═══ RECORDS FOR THIS EXERCISE

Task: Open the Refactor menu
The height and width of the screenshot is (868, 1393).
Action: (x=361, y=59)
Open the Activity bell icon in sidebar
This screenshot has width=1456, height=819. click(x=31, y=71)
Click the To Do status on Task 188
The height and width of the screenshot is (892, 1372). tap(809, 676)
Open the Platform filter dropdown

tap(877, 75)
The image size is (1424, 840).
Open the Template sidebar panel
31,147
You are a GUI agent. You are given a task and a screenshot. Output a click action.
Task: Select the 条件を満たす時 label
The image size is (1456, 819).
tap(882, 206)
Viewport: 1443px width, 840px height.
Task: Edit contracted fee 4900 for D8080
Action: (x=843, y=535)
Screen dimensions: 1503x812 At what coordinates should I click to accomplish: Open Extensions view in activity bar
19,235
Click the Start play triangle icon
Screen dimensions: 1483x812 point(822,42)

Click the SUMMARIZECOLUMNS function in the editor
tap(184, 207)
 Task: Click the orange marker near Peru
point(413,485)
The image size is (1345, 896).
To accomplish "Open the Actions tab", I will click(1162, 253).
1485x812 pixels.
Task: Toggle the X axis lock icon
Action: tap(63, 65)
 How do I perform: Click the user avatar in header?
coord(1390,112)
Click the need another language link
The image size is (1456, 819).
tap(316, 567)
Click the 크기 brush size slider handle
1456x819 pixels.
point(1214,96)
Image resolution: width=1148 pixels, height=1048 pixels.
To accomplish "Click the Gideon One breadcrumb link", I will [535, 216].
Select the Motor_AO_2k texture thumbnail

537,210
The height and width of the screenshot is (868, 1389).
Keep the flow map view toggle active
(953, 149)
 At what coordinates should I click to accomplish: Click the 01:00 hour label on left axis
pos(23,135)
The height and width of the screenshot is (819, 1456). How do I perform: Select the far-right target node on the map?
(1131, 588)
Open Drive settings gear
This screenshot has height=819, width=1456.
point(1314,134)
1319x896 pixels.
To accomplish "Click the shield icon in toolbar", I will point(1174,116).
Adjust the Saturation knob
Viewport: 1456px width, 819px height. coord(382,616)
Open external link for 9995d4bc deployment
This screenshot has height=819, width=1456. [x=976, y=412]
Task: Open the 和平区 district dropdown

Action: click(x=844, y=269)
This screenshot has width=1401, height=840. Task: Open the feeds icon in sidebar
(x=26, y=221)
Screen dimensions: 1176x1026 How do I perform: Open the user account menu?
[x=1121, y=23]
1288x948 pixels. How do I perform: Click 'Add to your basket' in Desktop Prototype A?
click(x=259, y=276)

══════

_DIRECTIONS FOR THIS TASK_
For this task, please set down every entry exactly, with no line left out.

_REPLY_
Task: Open the Refactor menu
The height and width of the screenshot is (868, 1393).
Action: (x=361, y=59)
Open the Activity bell icon in sidebar
This screenshot has width=1456, height=819. click(x=31, y=71)
Click the To Do status on Task 188
The height and width of the screenshot is (892, 1372). tap(809, 676)
Open the Platform filter dropdown

tap(877, 75)
The image size is (1424, 840).
Open the Template sidebar panel
31,147
You are a GUI agent. You are given a task and a screenshot. Output a click action.
Task: Select the 条件を満たす時 label
The image size is (1456, 819).
tap(882, 206)
Viewport: 1443px width, 840px height.
Task: Edit contracted fee 4900 for D8080
Action: (x=843, y=535)
Screen dimensions: 1503x812 At what coordinates should I click to accomplish: Open Extensions view in activity bar
19,235
Click the Start play triangle icon
Screen dimensions: 1483x812 point(822,42)

Click the SUMMARIZECOLUMNS function in the editor
tap(184, 207)
 Task: Click the orange marker near Peru
point(413,485)
The image size is (1345, 896).
To accomplish "Open the Actions tab", I will click(1162, 253).
1485x812 pixels.
Task: Toggle the X axis lock icon
Action: tap(63, 65)
 How do I perform: Click the user avatar in header?
coord(1390,112)
Click the need another language link
The image size is (1456, 819).
tap(316, 567)
Click the 크기 brush size slider handle
1456x819 pixels.
point(1214,96)
Image resolution: width=1148 pixels, height=1048 pixels.
To accomplish "Click the Gideon One breadcrumb link", I will [535, 216].
Select the Motor_AO_2k texture thumbnail

537,210
The height and width of the screenshot is (868, 1389).
Keep the flow map view toggle active
(953, 149)
 At what coordinates should I click to accomplish: Click the 01:00 hour label on left axis
pos(23,135)
The height and width of the screenshot is (819, 1456). How do I perform: Select the far-right target node on the map?
(1131, 588)
Open Drive settings gear
This screenshot has height=819, width=1456.
point(1314,134)
1319x896 pixels.
To accomplish "Click the shield icon in toolbar", I will point(1174,116).
Adjust the Saturation knob
Viewport: 1456px width, 819px height. coord(382,616)
Open external link for 9995d4bc deployment
This screenshot has height=819, width=1456. [x=976, y=412]
Task: Open the 和平区 district dropdown

Action: click(x=844, y=269)
This screenshot has width=1401, height=840. Task: Open the feeds icon in sidebar
(x=26, y=221)
Screen dimensions: 1176x1026 How do I perform: Open the user account menu?
[x=1121, y=23]
1288x948 pixels. How do I perform: Click 'Add to your basket' in Desktop Prototype A?
click(x=259, y=276)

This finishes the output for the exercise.